For much of the past decade, Richard Brodsky had been in charge of a legislative check on the MTA. As head of the Assembly Committee on Corporations, Authorities and Commissions, the Westchester Democrat had oversight power over the MTA and made sure to use his bully pulpit to push the authority toward improvement. He was, however, anti-congestion pricing, and while his good government initiatives should be applauded, he didn’t have a great grip on the financial picture. He stepped down to run an unsuccessful campaign for Attorney General, and James Brennan, a 27-year committee vet from Brooklyn, took his place.
This week, The Bond Buyer sat down for an interview with Brennan, and he talked about his oversight philosophy. So far, he’s saying all the right things when it comes to transit. “I’m a devoted supporter of mass transit because it’s the backbone of the metropolitan area,” he said. “The MTA’s got major capital budget shortfalls going forward which we’re probably not going to deal with right now.”
Recognizing that the MTA’s current financial model which relies heavily on real estate tax revenue cannot support something as necessary as the subways, Brennan is willing to look outside of the box. In fact, he was a congestion pricing supporter a few years back but didn’t mention specifics in the interview. “Real estate transactions have proven to be too volatile a financing source for them and they’re going to need something going forward that’s more stable,” he said. Brennan certainly does, as one member of the Citizens Budget Commission said have “big shoes to fill,” but for now, it sounds as though he’s up to the task. That’s welcome news indeed from Albany.
Brennan is an opponent of any tolls.
He has voted in favor of every debt increase for the MTA under its capital plans.

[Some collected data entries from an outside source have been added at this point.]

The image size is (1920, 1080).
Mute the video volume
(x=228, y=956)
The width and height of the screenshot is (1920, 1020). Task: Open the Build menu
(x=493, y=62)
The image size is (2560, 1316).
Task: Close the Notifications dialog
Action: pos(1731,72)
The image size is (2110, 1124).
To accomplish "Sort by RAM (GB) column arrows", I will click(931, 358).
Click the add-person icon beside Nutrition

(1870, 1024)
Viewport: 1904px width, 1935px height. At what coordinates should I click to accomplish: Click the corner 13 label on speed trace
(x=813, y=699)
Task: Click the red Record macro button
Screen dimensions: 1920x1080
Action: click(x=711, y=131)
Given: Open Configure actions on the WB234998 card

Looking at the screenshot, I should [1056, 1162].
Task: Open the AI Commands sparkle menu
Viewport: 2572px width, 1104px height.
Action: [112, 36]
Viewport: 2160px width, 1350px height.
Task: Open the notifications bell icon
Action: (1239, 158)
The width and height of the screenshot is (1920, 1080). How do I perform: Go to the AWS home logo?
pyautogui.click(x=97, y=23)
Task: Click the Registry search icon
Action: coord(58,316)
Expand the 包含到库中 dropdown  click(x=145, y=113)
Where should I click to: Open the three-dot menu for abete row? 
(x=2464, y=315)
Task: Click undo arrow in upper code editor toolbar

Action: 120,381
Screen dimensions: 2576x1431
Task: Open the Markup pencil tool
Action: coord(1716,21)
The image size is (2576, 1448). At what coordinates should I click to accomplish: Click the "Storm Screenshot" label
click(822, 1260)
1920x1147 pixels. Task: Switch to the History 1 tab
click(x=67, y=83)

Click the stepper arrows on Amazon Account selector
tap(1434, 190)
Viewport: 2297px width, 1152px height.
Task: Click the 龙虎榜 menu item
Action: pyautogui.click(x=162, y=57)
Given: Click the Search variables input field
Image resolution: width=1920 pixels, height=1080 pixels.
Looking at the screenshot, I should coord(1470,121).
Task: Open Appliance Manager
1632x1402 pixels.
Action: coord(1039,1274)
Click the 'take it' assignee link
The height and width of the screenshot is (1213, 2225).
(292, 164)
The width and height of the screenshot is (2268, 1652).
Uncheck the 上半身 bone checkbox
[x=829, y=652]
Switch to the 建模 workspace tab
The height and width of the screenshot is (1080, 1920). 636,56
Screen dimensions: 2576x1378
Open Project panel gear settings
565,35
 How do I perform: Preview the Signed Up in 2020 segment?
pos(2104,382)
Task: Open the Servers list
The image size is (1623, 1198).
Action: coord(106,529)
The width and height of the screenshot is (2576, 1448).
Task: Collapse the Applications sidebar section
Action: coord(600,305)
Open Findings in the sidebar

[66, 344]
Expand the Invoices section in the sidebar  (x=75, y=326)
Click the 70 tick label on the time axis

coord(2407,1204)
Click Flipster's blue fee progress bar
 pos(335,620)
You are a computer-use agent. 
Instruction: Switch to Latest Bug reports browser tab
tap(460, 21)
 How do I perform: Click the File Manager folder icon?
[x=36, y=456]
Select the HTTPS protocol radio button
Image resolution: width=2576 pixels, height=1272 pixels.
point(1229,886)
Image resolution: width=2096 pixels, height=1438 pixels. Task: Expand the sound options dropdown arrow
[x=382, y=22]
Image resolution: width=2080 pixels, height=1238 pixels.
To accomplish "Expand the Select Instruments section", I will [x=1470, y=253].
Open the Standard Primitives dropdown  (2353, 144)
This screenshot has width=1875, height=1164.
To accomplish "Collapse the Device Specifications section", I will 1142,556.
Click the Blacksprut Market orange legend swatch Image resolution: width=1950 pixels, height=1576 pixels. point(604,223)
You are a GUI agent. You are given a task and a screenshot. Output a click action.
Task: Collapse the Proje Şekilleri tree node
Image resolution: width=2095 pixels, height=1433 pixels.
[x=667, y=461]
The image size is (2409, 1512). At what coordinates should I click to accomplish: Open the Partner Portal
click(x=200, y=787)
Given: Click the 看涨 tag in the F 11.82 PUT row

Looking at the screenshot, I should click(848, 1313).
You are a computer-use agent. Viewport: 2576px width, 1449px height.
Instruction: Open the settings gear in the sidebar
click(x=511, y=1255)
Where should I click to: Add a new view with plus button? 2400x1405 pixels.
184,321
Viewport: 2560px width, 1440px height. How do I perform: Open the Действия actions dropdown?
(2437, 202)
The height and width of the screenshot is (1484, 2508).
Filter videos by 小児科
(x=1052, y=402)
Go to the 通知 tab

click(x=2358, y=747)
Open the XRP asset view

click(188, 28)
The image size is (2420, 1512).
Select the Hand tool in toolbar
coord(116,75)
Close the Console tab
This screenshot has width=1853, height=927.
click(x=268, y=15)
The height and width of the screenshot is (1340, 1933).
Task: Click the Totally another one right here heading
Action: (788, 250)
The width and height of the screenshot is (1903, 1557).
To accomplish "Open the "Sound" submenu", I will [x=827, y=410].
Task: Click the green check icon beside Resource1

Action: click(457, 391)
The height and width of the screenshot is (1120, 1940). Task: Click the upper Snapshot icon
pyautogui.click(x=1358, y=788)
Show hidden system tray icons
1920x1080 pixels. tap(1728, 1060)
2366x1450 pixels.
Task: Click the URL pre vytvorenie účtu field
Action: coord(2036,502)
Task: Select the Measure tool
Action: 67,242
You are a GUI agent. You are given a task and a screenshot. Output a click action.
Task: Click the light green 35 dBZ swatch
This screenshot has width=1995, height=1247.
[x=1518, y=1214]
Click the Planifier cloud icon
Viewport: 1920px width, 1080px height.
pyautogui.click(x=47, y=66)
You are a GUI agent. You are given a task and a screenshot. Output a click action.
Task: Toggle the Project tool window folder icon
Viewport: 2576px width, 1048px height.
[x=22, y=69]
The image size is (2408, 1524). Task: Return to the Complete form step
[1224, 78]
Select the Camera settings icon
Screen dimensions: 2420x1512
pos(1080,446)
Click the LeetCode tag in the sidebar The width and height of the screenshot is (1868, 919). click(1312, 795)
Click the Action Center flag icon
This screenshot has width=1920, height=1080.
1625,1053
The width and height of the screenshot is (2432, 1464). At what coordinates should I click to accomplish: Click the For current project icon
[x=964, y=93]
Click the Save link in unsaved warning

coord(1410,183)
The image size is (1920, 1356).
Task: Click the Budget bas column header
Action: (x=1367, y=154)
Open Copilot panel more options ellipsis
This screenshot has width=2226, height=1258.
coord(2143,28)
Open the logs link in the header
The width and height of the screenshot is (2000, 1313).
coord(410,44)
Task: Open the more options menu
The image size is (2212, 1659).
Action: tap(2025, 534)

He is also in favor of a 20/50 pension for TWU members. He says it would cost nothing for MTA employees to work five fewer years and spend five more years in retirement, and if turns out not to cost nothing, then the MTA is to blame.
He is in favor of state funding cuts for the MTA, but opposed to the closing of extra booths, with the difference presumably to be bridge by more borrowing — or some unspecified miracle.
He can say whatever he wants, but that’s the record, and I don’t expect it to change. Of course it is the same record as every other member of the state legislature, but that’s the point.
Basically, the collapse of the transit system would not be his problem.
Source of this information? Don’t get me wrong I’m not on the attack but I would love to see what you’re seeing as I don’t know the guy.
Here is the reality.
Brooklyn Dems Protest Proposed East River Tolls
By Neil S. Friedman
Pictured (front-left to right): Assembly members Adele Cohen and Joseph Lentol, Markowitz (at podium) and Assembly Member Peter Abbate. Back row (l. to r.): Councilman David Weprin, Assemblyman Roger Green, Councilman Simcha Felder and Assemblyman Jim Brennan. Kathryn Kirk
Brennan is also in favor an increased payroll tax, because it hits private sector workers — from the upper middle class to the poor — but does not affect government workers — because contracts prevent governments from passing on the cost in lower wage, does not affect retirement income, and does not affect the non-wage income of the rich. Thus it is a tax on the powerless.
“Source of this information? Don’t get me wrong I’m not on the attack but I would love to see what you’re seeing as I don’t know the guy.”
Tolls are above. The MTA Capital plans and 20/50 pension plans passed without a “no” vote (the latter was vetoed by the Governor, setting off a strike) as did the budgets with the diversion of dedicated funding from the MTA. Everything up there passes without a no vote.
Brennan held a public meeting in my neighborhood to decry the elimination of a little used part time station booth at the north end of the station. At the time I knew the MTA was going broke.
This and similar future selling infuriated me so much I got a minor party to help me get on the ballot and run against the guy in 2004 (not him personally — all of them).
Welcome to the future. They can say what they want to say now. Mostly what they are saying to the losers is that the other guy should be blamed.
I didn’t know about this. Thanks for the info, Larry. I’ll have to dig into the materials. Do you know why he seemingly supported congestion pricing but not East River tolls?